Questo risultato deve però essere interpretato con cautela. L’analisi copre soltanto il periodo 2021-2023 e considera la permanenza della singola unità nel Registro delle imprese, senza poter distinguere con certezza tra chiusura definitiva e trasferimento. Inoltre, il fatto che una sede si trovi all’interno del perimetro di un incendio non implica necessariamente che abbia subito danni materiali gravi. Potrebbero essersi verificati danni limitati, interruzioni temporanee o perdite economiche insufficienti a determinare la cessazione dell’attività. Per misurare adeguatamente gli effetti sarebbero necessari dati assicurativi, informazioni sui danni effettivamente liquidati e serie più lunghe relative a fatturato, redditività, occupazione e investimenti.

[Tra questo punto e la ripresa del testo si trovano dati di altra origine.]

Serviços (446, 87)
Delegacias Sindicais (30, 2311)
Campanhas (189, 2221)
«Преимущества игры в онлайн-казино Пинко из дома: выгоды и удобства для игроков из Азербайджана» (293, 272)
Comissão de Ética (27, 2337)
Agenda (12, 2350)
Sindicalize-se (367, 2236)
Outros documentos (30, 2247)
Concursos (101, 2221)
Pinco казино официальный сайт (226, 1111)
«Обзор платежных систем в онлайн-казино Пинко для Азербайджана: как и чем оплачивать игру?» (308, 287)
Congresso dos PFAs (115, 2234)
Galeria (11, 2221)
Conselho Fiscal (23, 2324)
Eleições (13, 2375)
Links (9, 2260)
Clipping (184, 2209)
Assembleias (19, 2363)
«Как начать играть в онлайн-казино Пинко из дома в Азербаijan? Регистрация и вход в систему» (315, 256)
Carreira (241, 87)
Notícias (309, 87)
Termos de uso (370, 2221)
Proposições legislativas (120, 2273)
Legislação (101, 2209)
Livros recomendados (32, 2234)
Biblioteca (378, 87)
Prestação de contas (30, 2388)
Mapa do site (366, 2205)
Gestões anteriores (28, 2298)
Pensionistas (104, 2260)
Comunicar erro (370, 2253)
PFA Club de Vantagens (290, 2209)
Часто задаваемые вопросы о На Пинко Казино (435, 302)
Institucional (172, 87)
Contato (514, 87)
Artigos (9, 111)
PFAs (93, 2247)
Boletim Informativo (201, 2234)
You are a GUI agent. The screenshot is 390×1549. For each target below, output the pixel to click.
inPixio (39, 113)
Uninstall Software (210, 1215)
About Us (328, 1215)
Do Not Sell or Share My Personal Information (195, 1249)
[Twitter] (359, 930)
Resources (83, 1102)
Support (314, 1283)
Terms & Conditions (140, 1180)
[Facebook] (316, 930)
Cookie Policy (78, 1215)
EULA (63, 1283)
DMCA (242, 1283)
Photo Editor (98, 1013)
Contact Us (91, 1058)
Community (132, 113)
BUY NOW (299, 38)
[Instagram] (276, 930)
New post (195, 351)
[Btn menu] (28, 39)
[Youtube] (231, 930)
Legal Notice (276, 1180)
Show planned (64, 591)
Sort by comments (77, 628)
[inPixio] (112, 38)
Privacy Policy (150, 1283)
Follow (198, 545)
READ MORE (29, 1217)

La parte prospettica del documento stima infine come potrebbe cambiare l’esposizione in seguito al riscaldamento globale. Non essendo ancora disponibili mappe italiane del rischio aziendale costruite direttamente sui diversi scenari climatici, gli autori utilizzano come approssimazione le proiezioni europee relative alla popolazione esposta. Sulla base di questa metodologia, il numero di siti produttivi italiani a rischio potrebbe aumentare di circa il 3% nello scenario di aumento della temperatura globale di 1,5 °C e di circa l’11% nello scenario di aumento di 3 °C. Gli incrementi maggiori sarebbero concentrati in Puglia, Campania e Lazio.
Il rapporto sottolinea che l’aumento del rischio non sarebbe lineare. Passare da uno scenario di riscaldamento di 1,5 °C a uno di 3 °C non produce semplicemente un raddoppio dell’incremento dell’esposizione, ma una crescita molto più marcata. Ciò dipende dall’interazione tra temperature, siccità, umidità, vento, stato della vegetazione e durata delle stagioni favorevoli agli incendi.
La conclusione centrale è che l’esposizione complessiva delle imprese italiane agli incendi appare oggi quantitativamente circoscritta, ma è fortemente concentrata in specifici territori, settori e tipologie di attività economica. Una quota modesta di aziende può inoltre rappresentare una parte rilevante del capitale fisico e delle attività materiali del sistema produttivo. Per questo gli autori ritengono necessario integrare sistematicamente le mappe ad alta risoluzione nei sistemi di valutazione economica, finanziaria e territoriale, così da individuare le vulnerabilità con maggiore precisione e predisporre interventi di prevenzione e adattamento mirati.
Lo studio evidenzia anche un vuoto normativo: a differenza delle alluvioni, disciplinate a livello europeo dalla direttiva del 2007, non esiste un quadro europeo o italiano specificamente rivolto alla gestione del rischio di incendio nelle vicinanze degli insediamenti industriali e commerciali. Le future politiche dovrebbero pertanto considerare non soltanto la lotta agli incendi e la tutela forestale, ma anche la pianificazione territoriale delle attività produttive, la protezione degli impianti, la continuità operativa, la gestione assicurativa del rischio e le specifiche condizioni economiche e ambientali delle diverse regioni.